Communicatie en samenwerking tussen de leden van een operatieteam bepalen voor een belangrijk deel of een ingreep goed verloopt. Het gebruik van een black box op de OK kan helpen om dit te verbeteren, blijkt uit promotieonderzoek van Anne-Sophie van Dalen. De black box legt alles vast wat er tijdens de operatie gebeurt, waaronder de medische gegevens van de patiënt. Het device werd zes jaar geleden geïntroduceerd in het Amsterdam UMC (destijds nog locatie AMC).
Twee grote halve bollen aan het plafond – de camera’s – en een langwerpige microfoon zijn de zichtbare elementen van de Black Box. De medische datarecorder registreert beeld en geluid tijdens een ingreep, maar ook gegevens die apparatuur in de OK bijhoudt over de patiënt. Vrijwel alles wordt meegenomen: van het openen van een deur en de bloeddruk van de patiënt tot wat er op de operatiecamera in de buik te zien is, de bewegingen van de teamleden en hun gesprekken.
Nabespreken wat goed en fout ging
Met behulp van software worden de gegevens anoniem gemaakt, gesynchroniseerd en geanalyseerd, waarna het systeem met behulp van algoritmen een rapport produceert die de meest ‘opvallende’ momenten bevat. “Die momenten kijk je met het hele OK-team terug en vervolgens bespreek je ze”, vertelt Van Dalen. “Dat kunnen zaken zijn die niet zo lekker liepen, maar ook dingen die juist wél goed gingen.”
Doel van de Black box is het verbeteren van de zorg op de operatiekamer en daarmee de veiligheid voor de patiënt. Van Dalen was vanaf het begin in 2016 betrokken bij de invoering van de black box (ORBB), die vier jaar lang het onderwerp was van haar onderzoek. Op 18 februari promoveerde ze op de studie. Naar verwachting zullen meer OK’s in Amsterdam UMC een black box krijgen.
Black box niet bedoeld voor ‘afrekenen’
Van Dalen benadrukt dat de ORBB bedoeld is om te leren van wat er goed en fout gaat, niet om mensen op fouten af te rekenen. “We hebben het systeem zó ontworpen dat het voor medewerkers veilig is om de black box te gebruiken.
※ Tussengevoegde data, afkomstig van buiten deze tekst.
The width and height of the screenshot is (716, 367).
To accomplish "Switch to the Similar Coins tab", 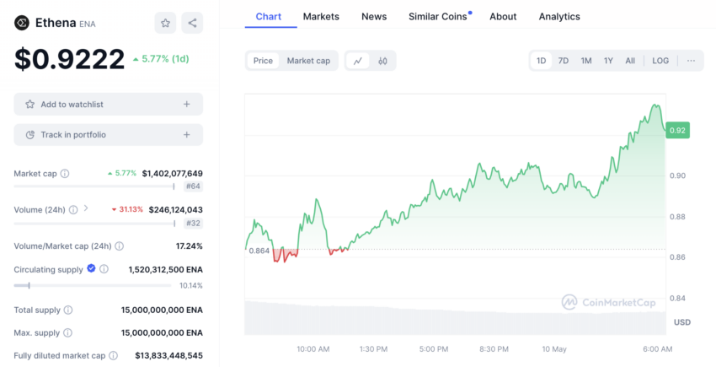I will pyautogui.click(x=437, y=16).
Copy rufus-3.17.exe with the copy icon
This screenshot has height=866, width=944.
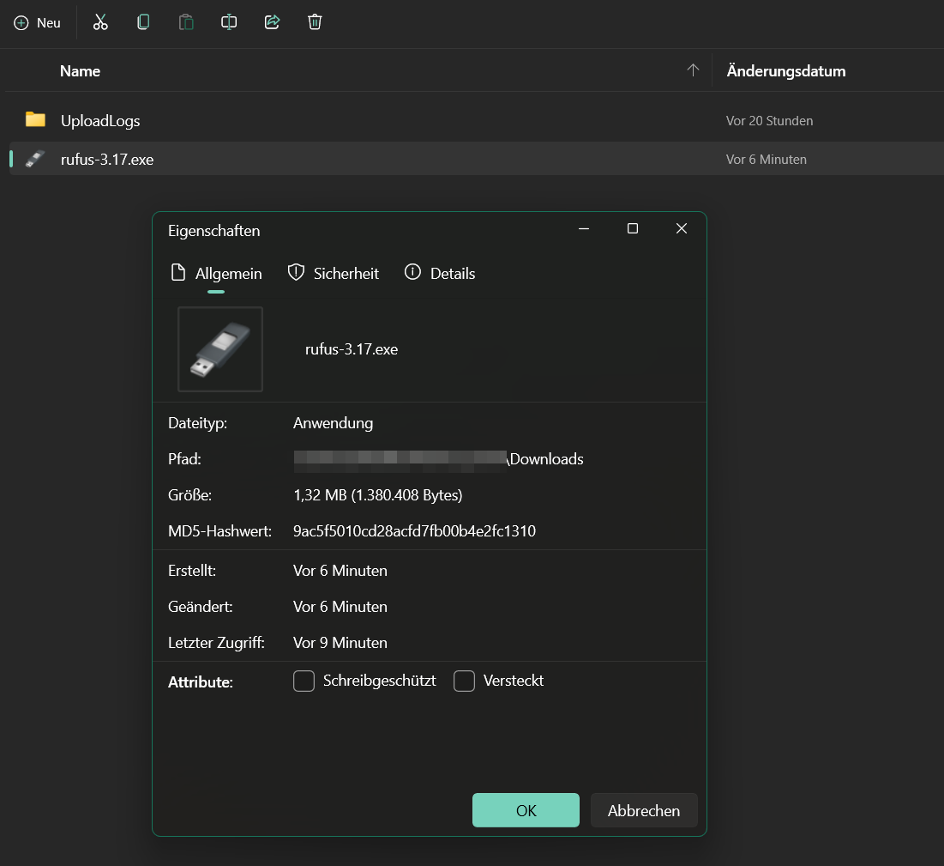tap(143, 21)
Je kijkt namelijk naar het geheel, niet naar één persoon. De kracht van de ORBB is dat je met zijn allen evalueert wat er precies gebeurt in de OK. Daarvoor is wel een cultuurverandering nodig. Het hele team moet zich veilig voelen om te zeggen wat er niet goed is gegaan. Het is dan ook belangrijk om open te zijn over wat je met die gegevens gaat doen: nadat het rapport is gemaakt, worden de originele data gewist.”
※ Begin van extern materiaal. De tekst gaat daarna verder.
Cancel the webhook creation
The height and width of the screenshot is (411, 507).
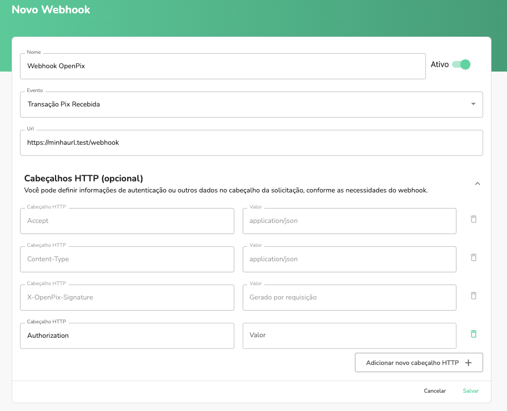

98 procent van de mensen die met het systeem hebben gewerkt - van artsen, verpleegkundigen en anesthesiologen tot co- en operatieassistenten – raadt collega’s aan hun operaties via de ORBB te evalueren. “In de topsport kijk je ook beelden terug”, zegt chirurgiehoogleraar Marlies Schijven, promotor van Van Dalen en medeverantwoordelijk voor het invoeren van de black box. “Opereren is naast topsport, bij uitstek een teamsport. En wie wil er nou niet tot het beste team behoren?“
Betere communicatie, samenwerking
Van Dalen concludeert dat de Black Box zijn waarde vooral heeft bewezen op het vlak van niet-technische vaardigheden, zoals de communicatie en samenwerking tussen de leden van het operatieteam. Alle voorgaande initiatieven om deze vaardigheden te verbeteren, hadden veel minder succes. “Mensen doen regelmatig verkeerde aannames”, vertelt Van Dalen. “Voor een ander denken, zonder bij deze persoon te checken of dat echt is wat hij of zij wil. Welke lamp bedoel je precies als je zegt dat het licht wat feller mag? Duidelijk communiceren blijkt niet altijd makkelijk.”
Of de black box voor minder complicaties zorgt in de OK? Van Dalen heeft dat niet heeft uitgezocht en vindt dat dan ook moeilijk te bepalen. Promoter Schijven zegt hierover: “Gelukkig weten we door de black box wat er echt gebeurt in de OK, en kunnen we zo nodig aanpassingen doen om nog veiligere en betere zorg te leveren met het hele OK-team. Geweldig toch?”